• Records shown
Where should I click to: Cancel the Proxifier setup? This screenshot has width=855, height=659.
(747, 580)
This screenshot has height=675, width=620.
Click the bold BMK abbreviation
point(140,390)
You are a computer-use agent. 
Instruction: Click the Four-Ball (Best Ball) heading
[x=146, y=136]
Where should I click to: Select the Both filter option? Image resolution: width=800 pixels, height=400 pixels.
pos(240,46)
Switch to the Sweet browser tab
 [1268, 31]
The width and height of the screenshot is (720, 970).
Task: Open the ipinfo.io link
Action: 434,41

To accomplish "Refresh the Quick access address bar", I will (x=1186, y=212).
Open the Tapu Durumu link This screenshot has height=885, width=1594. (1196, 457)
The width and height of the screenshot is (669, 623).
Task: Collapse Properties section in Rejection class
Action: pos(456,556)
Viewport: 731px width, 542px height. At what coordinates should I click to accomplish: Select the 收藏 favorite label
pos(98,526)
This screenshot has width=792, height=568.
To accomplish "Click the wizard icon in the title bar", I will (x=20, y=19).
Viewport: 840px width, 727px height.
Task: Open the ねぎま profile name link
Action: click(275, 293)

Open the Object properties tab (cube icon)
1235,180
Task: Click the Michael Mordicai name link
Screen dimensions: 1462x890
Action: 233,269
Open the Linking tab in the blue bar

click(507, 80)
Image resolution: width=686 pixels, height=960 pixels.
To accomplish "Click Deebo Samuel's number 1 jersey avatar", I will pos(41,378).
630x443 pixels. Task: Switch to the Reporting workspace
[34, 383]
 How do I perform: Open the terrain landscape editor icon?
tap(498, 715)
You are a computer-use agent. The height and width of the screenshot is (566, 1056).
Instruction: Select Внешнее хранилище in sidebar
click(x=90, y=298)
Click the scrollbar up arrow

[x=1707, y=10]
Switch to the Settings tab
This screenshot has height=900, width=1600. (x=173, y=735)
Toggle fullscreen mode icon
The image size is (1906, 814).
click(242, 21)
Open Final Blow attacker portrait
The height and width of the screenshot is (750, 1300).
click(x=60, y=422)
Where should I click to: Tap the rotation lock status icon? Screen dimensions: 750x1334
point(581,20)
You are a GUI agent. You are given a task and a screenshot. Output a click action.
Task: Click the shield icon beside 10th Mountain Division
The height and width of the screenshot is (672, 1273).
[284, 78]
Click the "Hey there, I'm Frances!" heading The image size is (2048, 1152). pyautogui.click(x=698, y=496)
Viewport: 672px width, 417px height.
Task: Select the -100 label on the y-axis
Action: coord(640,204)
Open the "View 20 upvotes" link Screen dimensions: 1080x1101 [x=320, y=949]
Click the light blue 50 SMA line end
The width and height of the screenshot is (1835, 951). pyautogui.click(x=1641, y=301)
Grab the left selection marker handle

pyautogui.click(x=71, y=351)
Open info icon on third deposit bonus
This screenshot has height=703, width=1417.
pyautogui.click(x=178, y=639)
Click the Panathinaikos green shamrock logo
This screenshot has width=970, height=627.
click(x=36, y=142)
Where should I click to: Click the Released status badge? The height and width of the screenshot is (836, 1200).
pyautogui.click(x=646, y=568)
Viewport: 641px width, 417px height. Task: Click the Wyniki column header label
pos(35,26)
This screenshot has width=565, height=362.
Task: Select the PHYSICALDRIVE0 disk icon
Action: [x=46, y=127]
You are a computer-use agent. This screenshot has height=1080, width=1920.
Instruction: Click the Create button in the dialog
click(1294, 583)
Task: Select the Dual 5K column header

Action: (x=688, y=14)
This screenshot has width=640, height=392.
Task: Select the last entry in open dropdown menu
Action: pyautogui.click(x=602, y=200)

• What you need to do
The full listing needs to be output again, exactly as it reads.

• Solution
Where should I click to: Cancel the Proxifier setup? This screenshot has width=855, height=659.
(747, 580)
This screenshot has height=675, width=620.
Click the bold BMK abbreviation
point(140,390)
You are a computer-use agent. 
Instruction: Click the Four-Ball (Best Ball) heading
[x=146, y=136]
Where should I click to: Select the Both filter option? Image resolution: width=800 pixels, height=400 pixels.
pos(240,46)
Switch to the Sweet browser tab
 [1268, 31]
The width and height of the screenshot is (720, 970).
Task: Open the ipinfo.io link
Action: 434,41

To accomplish "Refresh the Quick access address bar", I will (x=1186, y=212).
Open the Tapu Durumu link This screenshot has height=885, width=1594. (1196, 457)
The width and height of the screenshot is (669, 623).
Task: Collapse Properties section in Rejection class
Action: pos(456,556)
Viewport: 731px width, 542px height. At what coordinates should I click to accomplish: Select the 收藏 favorite label
pos(98,526)
This screenshot has width=792, height=568.
To accomplish "Click the wizard icon in the title bar", I will (x=20, y=19).
Viewport: 840px width, 727px height.
Task: Open the ねぎま profile name link
Action: click(275, 293)

Open the Object properties tab (cube icon)
1235,180
Task: Click the Michael Mordicai name link
Screen dimensions: 1462x890
Action: 233,269
Open the Linking tab in the blue bar

click(507, 80)
Image resolution: width=686 pixels, height=960 pixels.
To accomplish "Click Deebo Samuel's number 1 jersey avatar", I will pos(41,378).
630x443 pixels. Task: Switch to the Reporting workspace
[34, 383]
 How do I perform: Open the terrain landscape editor icon?
tap(498, 715)
You are a computer-use agent. The height and width of the screenshot is (566, 1056).
Instruction: Select Внешнее хранилище in sidebar
click(x=90, y=298)
Click the scrollbar up arrow

[x=1707, y=10]
Switch to the Settings tab
This screenshot has height=900, width=1600. (x=173, y=735)
Toggle fullscreen mode icon
The image size is (1906, 814).
click(242, 21)
Open Final Blow attacker portrait
The height and width of the screenshot is (750, 1300).
click(x=60, y=422)
Where should I click to: Tap the rotation lock status icon? Screen dimensions: 750x1334
point(581,20)
You are a GUI agent. You are given a task and a screenshot. Output a click action.
Task: Click the shield icon beside 10th Mountain Division
The height and width of the screenshot is (672, 1273).
[284, 78]
Click the "Hey there, I'm Frances!" heading The image size is (2048, 1152). pyautogui.click(x=698, y=496)
Viewport: 672px width, 417px height.
Task: Select the -100 label on the y-axis
Action: coord(640,204)
Open the "View 20 upvotes" link Screen dimensions: 1080x1101 [x=320, y=949]
Click the light blue 50 SMA line end
The width and height of the screenshot is (1835, 951). pyautogui.click(x=1641, y=301)
Grab the left selection marker handle

pyautogui.click(x=71, y=351)
Open info icon on third deposit bonus
This screenshot has height=703, width=1417.
pyautogui.click(x=178, y=639)
Click the Panathinaikos green shamrock logo
This screenshot has width=970, height=627.
click(x=36, y=142)
Where should I click to: Click the Released status badge? The height and width of the screenshot is (836, 1200).
pyautogui.click(x=646, y=568)
Viewport: 641px width, 417px height. Task: Click the Wyniki column header label
pos(35,26)
This screenshot has width=565, height=362.
Task: Select the PHYSICALDRIVE0 disk icon
Action: [x=46, y=127]
You are a computer-use agent. This screenshot has height=1080, width=1920.
Instruction: Click the Create button in the dialog
click(1294, 583)
Task: Select the Dual 5K column header

Action: (x=688, y=14)
This screenshot has width=640, height=392.
Task: Select the last entry in open dropdown menu
Action: pyautogui.click(x=602, y=200)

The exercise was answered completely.